Update the listing below by replacing "Screen dimensions" with "Screen resolution" and leaving everything else unchanged. Omit the pictures from your answer.
— BEGIN DATA SHOWN —
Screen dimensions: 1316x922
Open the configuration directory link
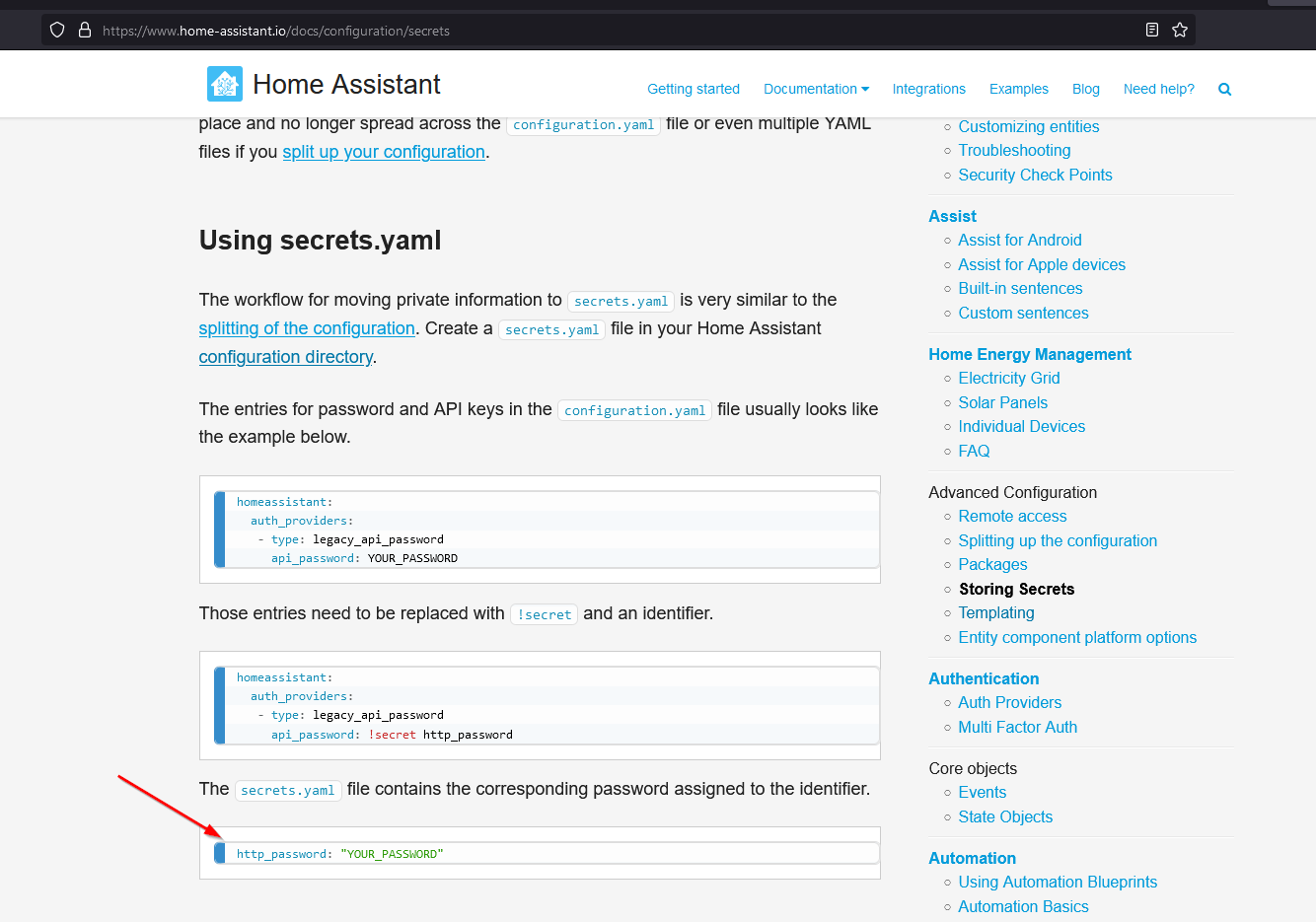coord(286,356)
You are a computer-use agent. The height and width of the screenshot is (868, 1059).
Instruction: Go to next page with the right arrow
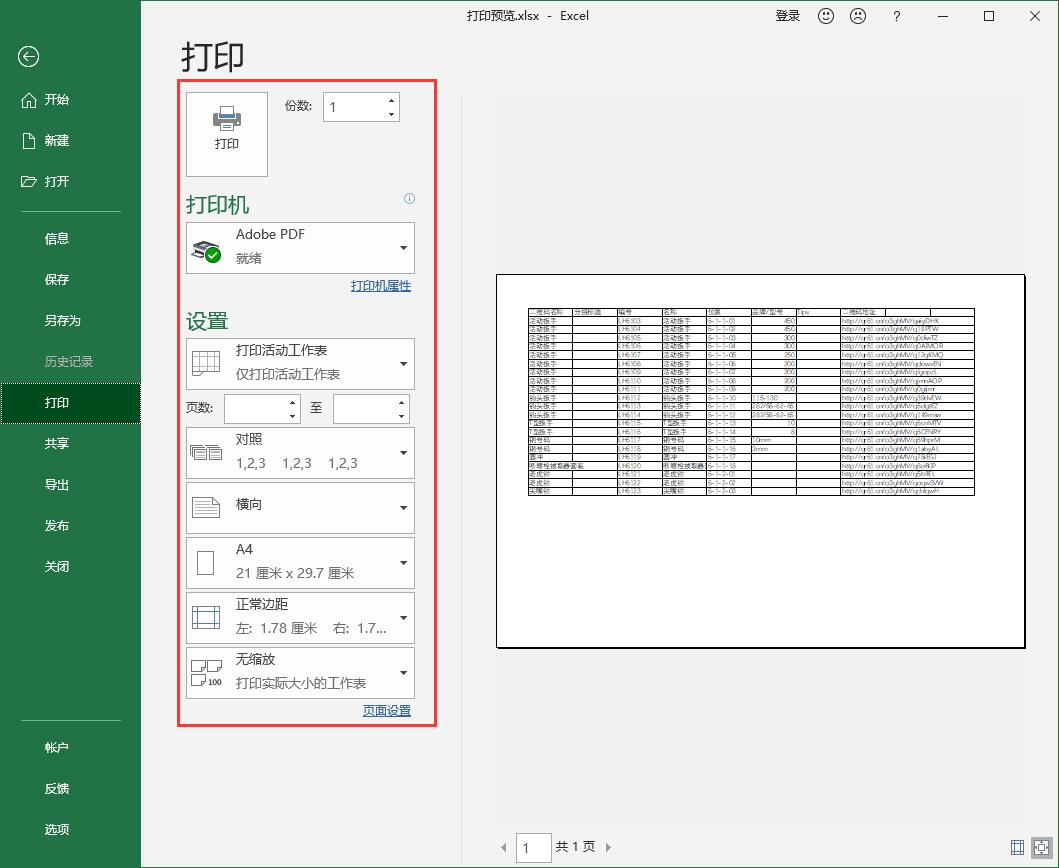pos(608,846)
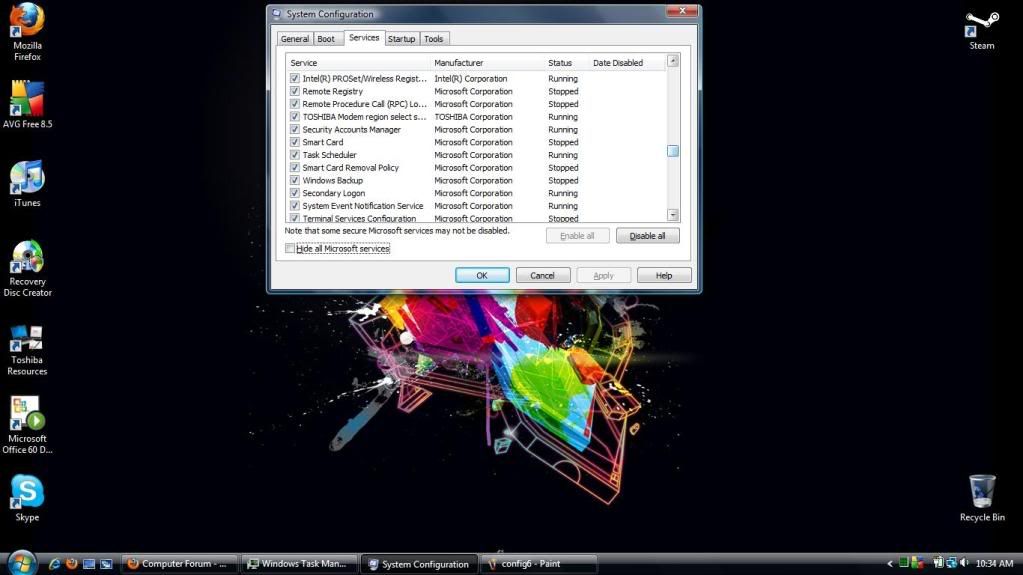The image size is (1023, 575).
Task: Open the Windows Start orb
Action: [22, 563]
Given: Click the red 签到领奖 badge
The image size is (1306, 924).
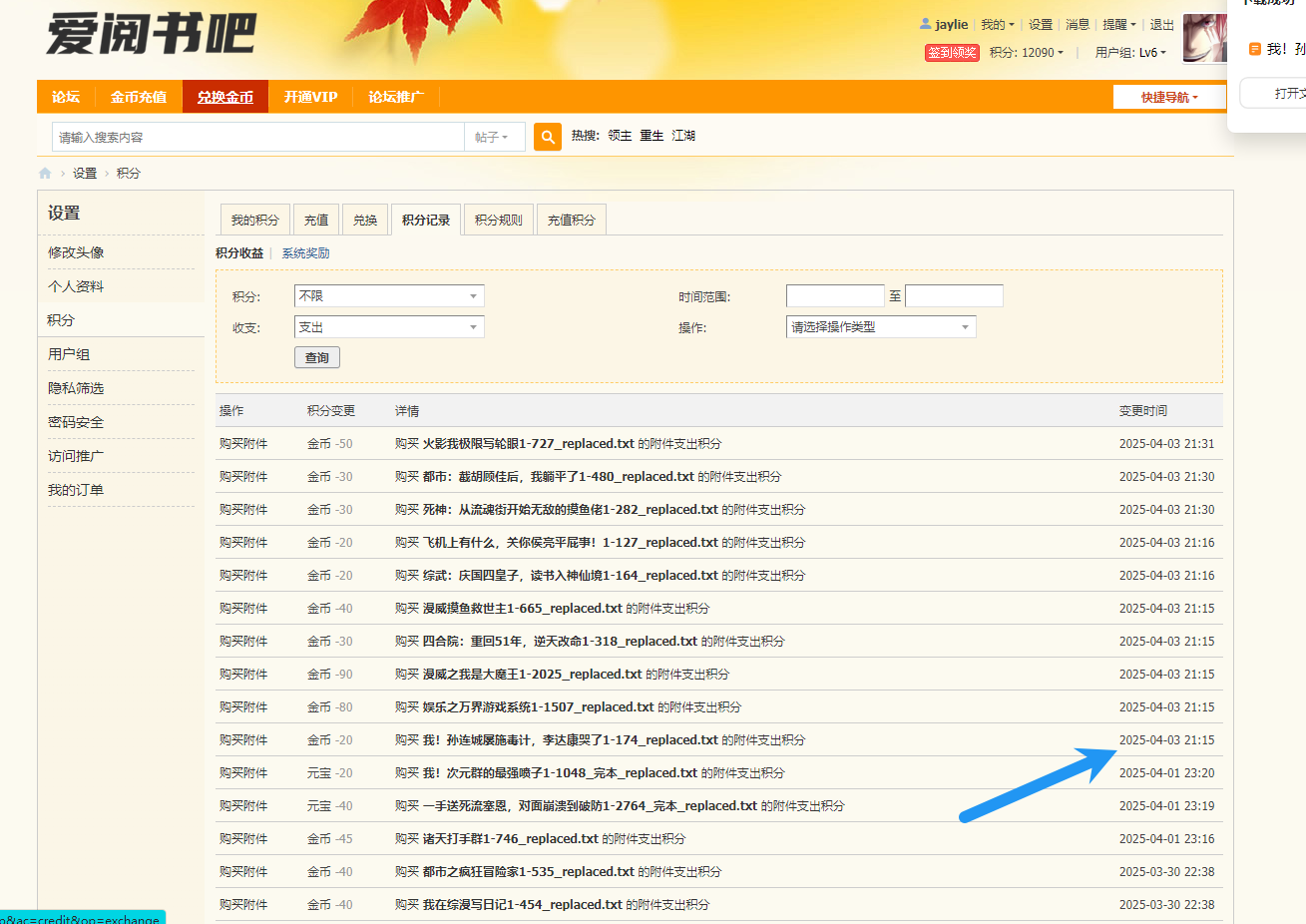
— END DATA SHOWN —
— WRITTEN SOLUTION —
Screen resolution: 1316x922
Open the configuration directory link
coord(286,356)
You are a computer-use agent. The height and width of the screenshot is (868, 1059).
Instruction: Go to next page with the right arrow
pos(608,846)
The image size is (1023, 575).
Task: Open the Windows Start orb
Action: [22, 563]
Given: Click the red 签到领奖 badge
The image size is (1306, 924).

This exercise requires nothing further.